Sunday, June 14, 2015

"This story is so honest and pure as to count as a true rapture."

"Patti Smith has graced us with a poetic masterpiece, a rare and privileged invitation to unlatch a treasure chest never before breached."- Johnny Depp

"This story is so honest and pure as to count as a true rapture."



This story can teach us SO many important and invaluable life lessons.  Yes, I am re-reading one of my very favorite books again, Just Kids by Patti Smith.  Just Kids begins as a love story and ends as a breathtaking conclusion of two people who were soul mates in the truest sense of the word.  It also serves as an incredibly visual and fascinating salute to New York City during the late sixties and seventies.  This book is wonderfully written, its poetic, its honest, its gripping and its deeply inspiring and fascinating.


Patti Smith is around the age of 18 when she arrives in NYC, homeless, penniless but determined to find her way as an artist in the big city.  While sleeping on benches and on park lawns, she stumbles across the path of Robert Maplethorppe, another 18 year old budding artist, destitute and alone, also in search of his path.

Upon meeting, the two immediately form a tight bond.  They decide right then and there, barely knowing one another, to be each others friend, support and inspiration.  They move in together.  They create art with one another.  They pool their finances.  They become inseparable friends.  They see themselves in each other.  And they accept one anothers differences with love and patience.  They quickly fall in love.

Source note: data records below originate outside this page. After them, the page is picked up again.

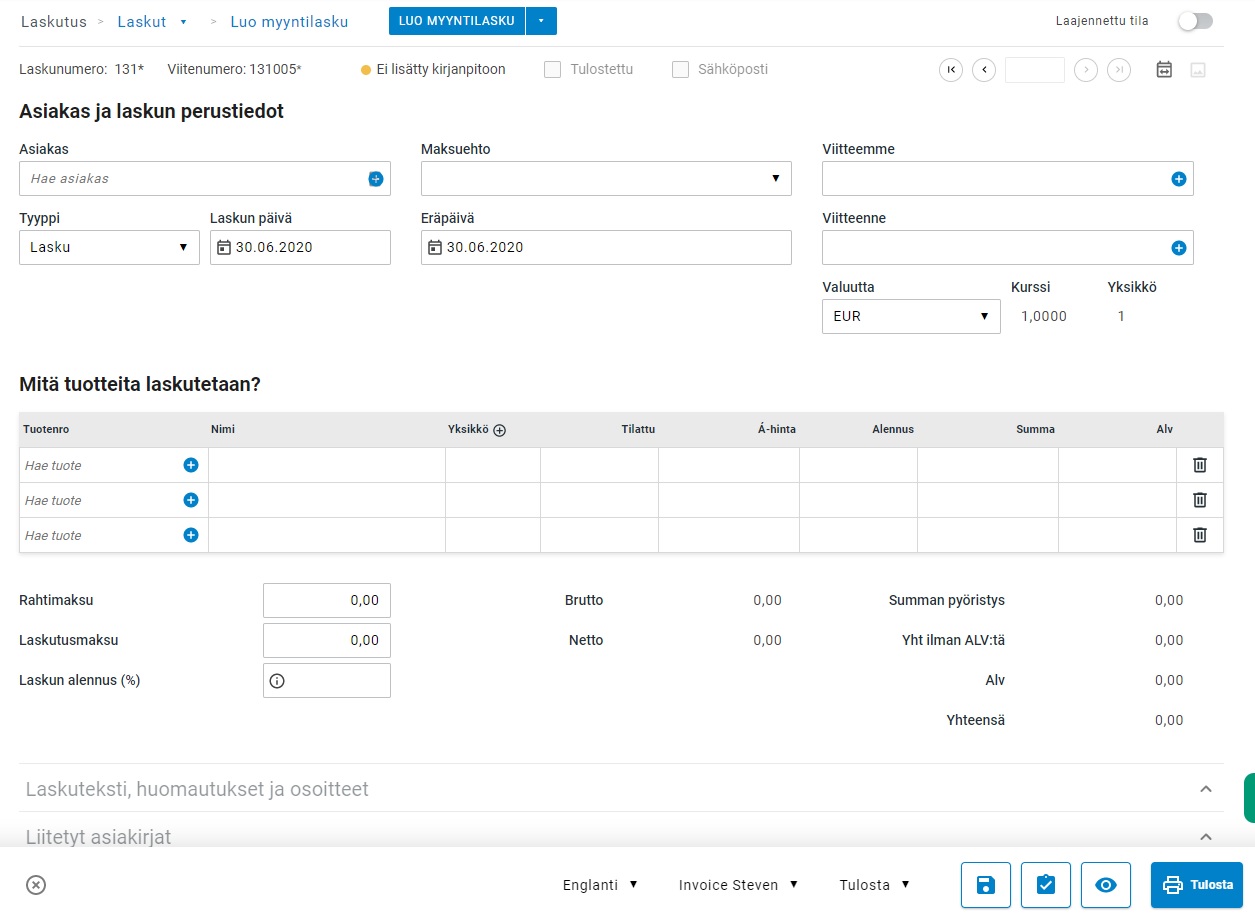
Task: Click the Rahtimaksu amount field
Action: pyautogui.click(x=326, y=601)
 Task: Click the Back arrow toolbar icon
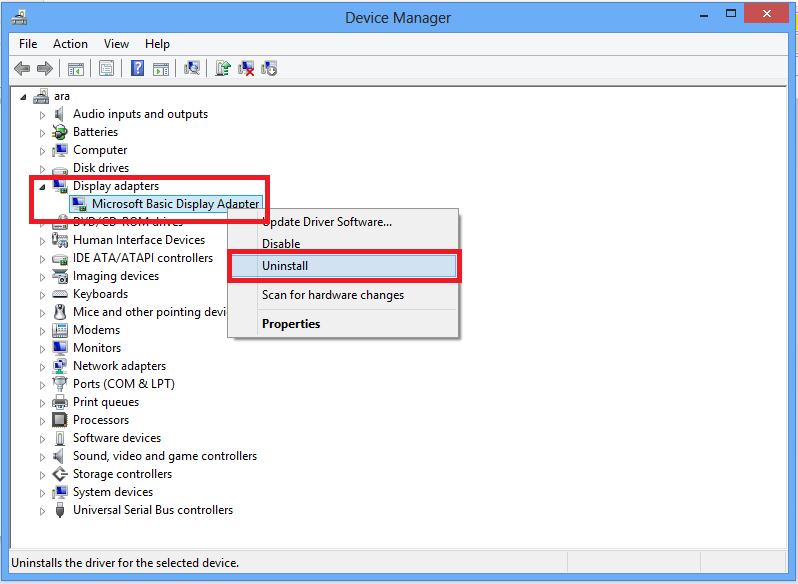(x=22, y=68)
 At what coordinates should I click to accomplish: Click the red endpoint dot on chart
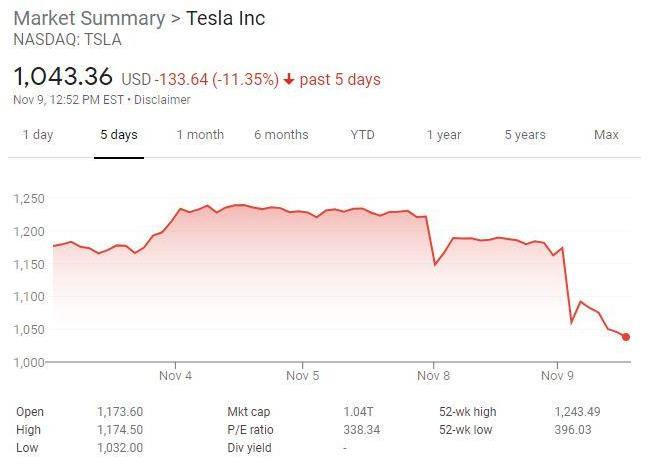(626, 337)
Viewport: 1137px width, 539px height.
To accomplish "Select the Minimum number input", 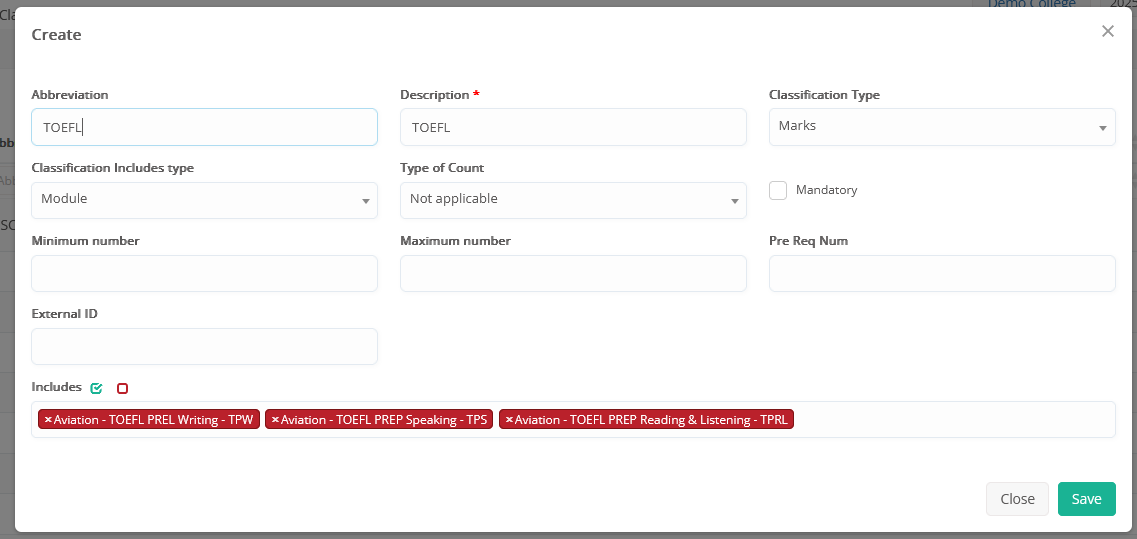I will coord(204,273).
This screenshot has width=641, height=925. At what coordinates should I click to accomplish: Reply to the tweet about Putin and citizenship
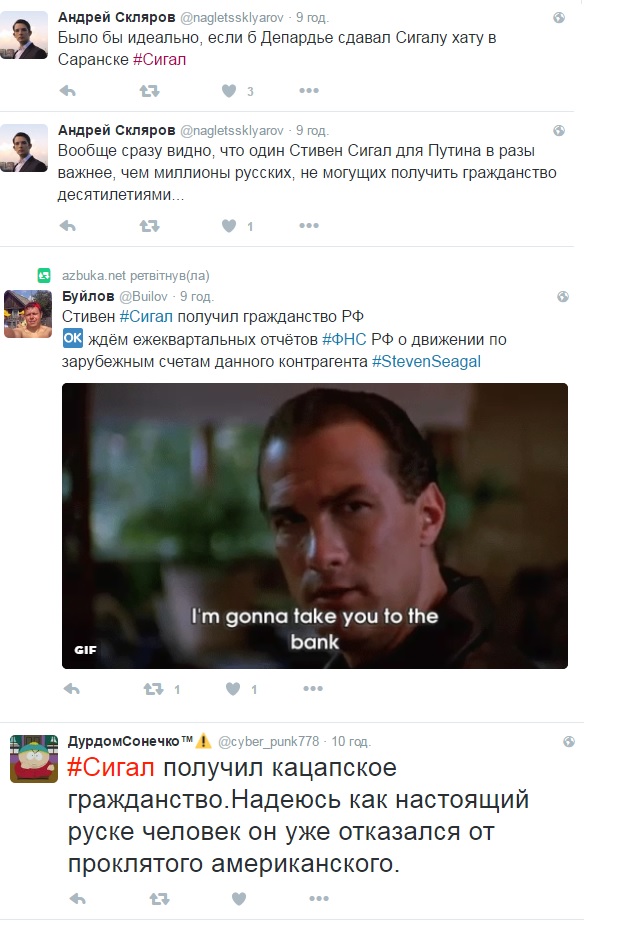68,226
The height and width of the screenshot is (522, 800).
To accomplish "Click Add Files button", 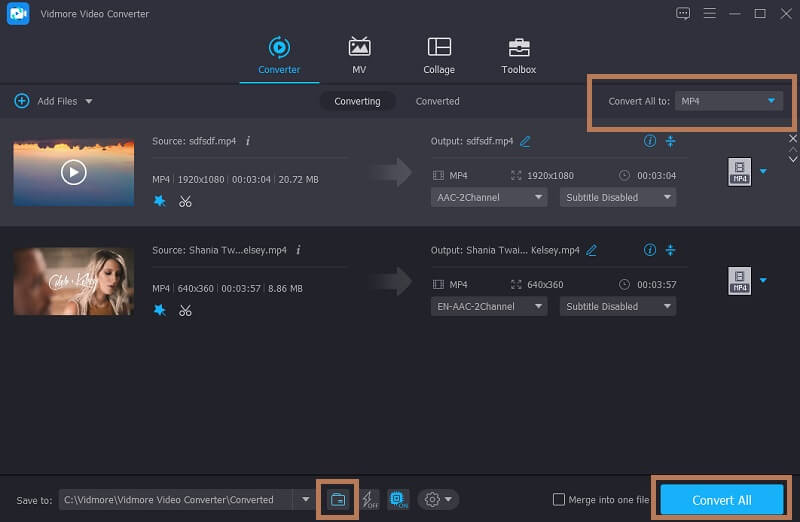I will click(x=50, y=101).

Here are some particularly moving passages from the book during this time of their relationship together:

"Wordlessly we absorbed the thoughts of one another and just as dawn broke fell asleep in each others arms.  When we awoke he greeted me with his crooked smile and I knew he was my knight.  As if it was the most natural thing in the world we stayed together, not leaving each others side unless going to work.  Nothing was spoken, it was just mutually understood."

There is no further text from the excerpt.